Work request: The expected output is exactly the lines below, starting at the line with "[Warenkorb] (320, 42)" and ending at the line with "Sweatshirts (914, 570)", both included; no other line belongs in it.

[Data extracted from a collection]
-=-=-=-=-

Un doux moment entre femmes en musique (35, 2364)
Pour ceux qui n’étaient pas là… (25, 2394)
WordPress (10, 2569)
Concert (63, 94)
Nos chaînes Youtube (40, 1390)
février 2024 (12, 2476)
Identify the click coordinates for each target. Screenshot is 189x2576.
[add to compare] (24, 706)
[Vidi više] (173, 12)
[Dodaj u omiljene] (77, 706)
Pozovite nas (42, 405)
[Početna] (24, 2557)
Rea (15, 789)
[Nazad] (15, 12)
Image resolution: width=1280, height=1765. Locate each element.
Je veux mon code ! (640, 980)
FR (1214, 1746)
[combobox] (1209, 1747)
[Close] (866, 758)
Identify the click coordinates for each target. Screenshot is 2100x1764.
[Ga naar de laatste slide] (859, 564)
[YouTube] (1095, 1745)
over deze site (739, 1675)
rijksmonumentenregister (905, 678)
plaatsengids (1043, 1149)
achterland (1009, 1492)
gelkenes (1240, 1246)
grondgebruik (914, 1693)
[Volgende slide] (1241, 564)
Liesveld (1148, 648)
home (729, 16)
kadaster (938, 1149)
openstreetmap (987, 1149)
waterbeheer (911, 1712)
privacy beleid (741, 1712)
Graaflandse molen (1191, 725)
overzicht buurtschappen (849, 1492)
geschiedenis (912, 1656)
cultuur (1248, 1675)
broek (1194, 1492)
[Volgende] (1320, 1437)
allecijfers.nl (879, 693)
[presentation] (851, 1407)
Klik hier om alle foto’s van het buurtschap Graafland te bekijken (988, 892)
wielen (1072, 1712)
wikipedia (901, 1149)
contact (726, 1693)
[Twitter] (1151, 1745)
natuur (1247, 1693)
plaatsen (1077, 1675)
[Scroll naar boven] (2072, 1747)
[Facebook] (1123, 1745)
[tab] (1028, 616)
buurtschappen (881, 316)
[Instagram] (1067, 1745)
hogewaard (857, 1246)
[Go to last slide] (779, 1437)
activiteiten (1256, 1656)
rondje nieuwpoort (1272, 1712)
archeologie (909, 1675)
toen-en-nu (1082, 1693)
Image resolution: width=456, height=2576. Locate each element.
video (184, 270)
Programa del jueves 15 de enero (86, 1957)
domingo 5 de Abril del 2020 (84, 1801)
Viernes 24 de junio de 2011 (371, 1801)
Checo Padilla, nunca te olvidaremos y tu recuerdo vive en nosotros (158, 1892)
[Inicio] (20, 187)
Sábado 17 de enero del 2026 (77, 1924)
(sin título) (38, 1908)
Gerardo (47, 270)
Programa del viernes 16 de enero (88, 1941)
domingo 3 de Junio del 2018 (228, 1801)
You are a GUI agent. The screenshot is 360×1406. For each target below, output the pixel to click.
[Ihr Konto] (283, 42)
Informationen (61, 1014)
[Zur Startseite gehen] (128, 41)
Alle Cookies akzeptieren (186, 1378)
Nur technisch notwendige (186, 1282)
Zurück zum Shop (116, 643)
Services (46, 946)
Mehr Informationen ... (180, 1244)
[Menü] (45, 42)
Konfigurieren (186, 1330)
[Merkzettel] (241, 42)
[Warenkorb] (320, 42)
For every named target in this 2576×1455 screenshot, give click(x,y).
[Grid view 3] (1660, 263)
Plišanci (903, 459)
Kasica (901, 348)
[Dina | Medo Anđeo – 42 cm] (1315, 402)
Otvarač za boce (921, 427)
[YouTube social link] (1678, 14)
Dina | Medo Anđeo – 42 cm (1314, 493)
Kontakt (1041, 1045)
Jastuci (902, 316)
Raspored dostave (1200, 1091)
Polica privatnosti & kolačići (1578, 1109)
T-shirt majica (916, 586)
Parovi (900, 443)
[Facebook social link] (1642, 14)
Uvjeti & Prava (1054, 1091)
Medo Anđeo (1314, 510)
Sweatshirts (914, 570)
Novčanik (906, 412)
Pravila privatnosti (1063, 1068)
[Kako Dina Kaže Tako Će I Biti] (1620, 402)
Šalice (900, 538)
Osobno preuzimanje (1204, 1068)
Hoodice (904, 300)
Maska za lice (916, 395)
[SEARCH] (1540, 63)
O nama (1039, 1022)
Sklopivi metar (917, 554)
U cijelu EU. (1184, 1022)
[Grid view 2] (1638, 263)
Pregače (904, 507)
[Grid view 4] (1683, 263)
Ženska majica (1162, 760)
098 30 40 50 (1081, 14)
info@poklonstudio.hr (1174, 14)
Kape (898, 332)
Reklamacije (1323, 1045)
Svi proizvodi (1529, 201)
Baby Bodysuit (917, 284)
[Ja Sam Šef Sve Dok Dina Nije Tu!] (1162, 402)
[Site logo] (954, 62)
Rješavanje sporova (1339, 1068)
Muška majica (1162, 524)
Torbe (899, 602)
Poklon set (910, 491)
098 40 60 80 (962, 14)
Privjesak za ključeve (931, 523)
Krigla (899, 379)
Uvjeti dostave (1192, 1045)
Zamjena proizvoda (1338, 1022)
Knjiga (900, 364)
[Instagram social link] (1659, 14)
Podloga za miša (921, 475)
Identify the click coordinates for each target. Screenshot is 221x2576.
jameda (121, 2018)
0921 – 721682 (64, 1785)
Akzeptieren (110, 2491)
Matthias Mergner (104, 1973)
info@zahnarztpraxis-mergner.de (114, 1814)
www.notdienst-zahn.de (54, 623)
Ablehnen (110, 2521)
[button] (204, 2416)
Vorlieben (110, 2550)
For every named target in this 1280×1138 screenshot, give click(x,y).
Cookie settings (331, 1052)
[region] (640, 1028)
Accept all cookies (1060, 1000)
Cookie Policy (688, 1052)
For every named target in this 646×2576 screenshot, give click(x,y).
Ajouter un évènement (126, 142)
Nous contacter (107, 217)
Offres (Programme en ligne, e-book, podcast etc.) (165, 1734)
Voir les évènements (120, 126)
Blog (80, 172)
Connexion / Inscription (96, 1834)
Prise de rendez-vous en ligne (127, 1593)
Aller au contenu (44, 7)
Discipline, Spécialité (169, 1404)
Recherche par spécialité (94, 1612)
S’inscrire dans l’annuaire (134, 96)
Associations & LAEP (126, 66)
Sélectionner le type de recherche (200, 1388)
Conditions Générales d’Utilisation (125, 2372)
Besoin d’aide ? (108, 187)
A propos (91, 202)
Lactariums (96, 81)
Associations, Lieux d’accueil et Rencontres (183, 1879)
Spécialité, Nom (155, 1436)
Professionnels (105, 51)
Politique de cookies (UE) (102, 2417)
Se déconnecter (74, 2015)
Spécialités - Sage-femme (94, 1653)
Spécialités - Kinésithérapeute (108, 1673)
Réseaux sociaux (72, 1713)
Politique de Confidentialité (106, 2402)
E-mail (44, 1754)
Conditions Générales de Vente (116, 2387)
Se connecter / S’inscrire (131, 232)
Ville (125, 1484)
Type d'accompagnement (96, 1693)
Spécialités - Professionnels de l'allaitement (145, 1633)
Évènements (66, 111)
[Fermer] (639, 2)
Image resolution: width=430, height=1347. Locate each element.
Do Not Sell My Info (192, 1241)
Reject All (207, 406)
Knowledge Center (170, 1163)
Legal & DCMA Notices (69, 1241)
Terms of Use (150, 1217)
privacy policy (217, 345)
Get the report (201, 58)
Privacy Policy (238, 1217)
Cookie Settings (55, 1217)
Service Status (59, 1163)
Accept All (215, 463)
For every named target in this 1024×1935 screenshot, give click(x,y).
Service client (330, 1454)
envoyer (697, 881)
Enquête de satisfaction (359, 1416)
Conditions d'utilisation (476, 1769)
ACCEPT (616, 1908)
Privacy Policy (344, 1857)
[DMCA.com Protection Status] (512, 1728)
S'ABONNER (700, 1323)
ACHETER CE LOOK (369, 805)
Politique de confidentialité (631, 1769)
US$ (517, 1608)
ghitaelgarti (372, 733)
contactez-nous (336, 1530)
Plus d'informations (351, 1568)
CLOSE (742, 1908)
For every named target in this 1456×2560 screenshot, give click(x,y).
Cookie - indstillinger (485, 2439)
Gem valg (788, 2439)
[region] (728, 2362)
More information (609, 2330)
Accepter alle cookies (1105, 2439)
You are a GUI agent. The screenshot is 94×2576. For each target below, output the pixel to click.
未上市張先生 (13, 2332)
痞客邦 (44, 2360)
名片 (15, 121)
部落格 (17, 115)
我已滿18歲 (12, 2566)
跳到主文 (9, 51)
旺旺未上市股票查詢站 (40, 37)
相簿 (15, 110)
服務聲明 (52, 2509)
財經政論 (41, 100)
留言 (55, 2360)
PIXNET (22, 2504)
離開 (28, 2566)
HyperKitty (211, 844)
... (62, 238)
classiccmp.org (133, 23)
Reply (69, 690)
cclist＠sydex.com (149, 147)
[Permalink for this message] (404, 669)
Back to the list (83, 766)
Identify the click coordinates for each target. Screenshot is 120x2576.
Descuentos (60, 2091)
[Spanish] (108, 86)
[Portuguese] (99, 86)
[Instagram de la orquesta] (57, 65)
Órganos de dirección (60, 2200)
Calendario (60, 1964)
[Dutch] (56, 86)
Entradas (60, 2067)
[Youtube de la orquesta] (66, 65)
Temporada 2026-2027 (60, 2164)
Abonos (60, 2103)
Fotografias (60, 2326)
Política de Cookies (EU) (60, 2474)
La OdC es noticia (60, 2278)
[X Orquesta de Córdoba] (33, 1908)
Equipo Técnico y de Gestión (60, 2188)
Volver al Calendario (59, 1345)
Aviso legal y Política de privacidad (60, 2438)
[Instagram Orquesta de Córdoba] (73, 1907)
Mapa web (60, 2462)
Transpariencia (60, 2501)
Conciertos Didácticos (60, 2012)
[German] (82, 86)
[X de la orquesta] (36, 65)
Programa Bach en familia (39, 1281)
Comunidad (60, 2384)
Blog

-=-=-=-=-

Solution to the exercise:
[Warenkorb] (320, 42)
For every named target in this 2576×1455 screenshot, give click(x,y).
[Grid view 3] (1660, 263)
Plišanci (903, 459)
Kasica (901, 348)
[Dina | Medo Anđeo – 42 cm] (1315, 402)
Otvarač za boce (921, 427)
[YouTube social link] (1678, 14)
Dina | Medo Anđeo – 42 cm (1314, 493)
Kontakt (1041, 1045)
Jastuci (902, 316)
Raspored dostave (1200, 1091)
Polica privatnosti & kolačići (1578, 1109)
T-shirt majica (916, 586)
Parovi (900, 443)
[Facebook social link] (1642, 14)
Uvjeti & Prava (1054, 1091)
Medo Anđeo (1314, 510)
Sweatshirts (914, 570)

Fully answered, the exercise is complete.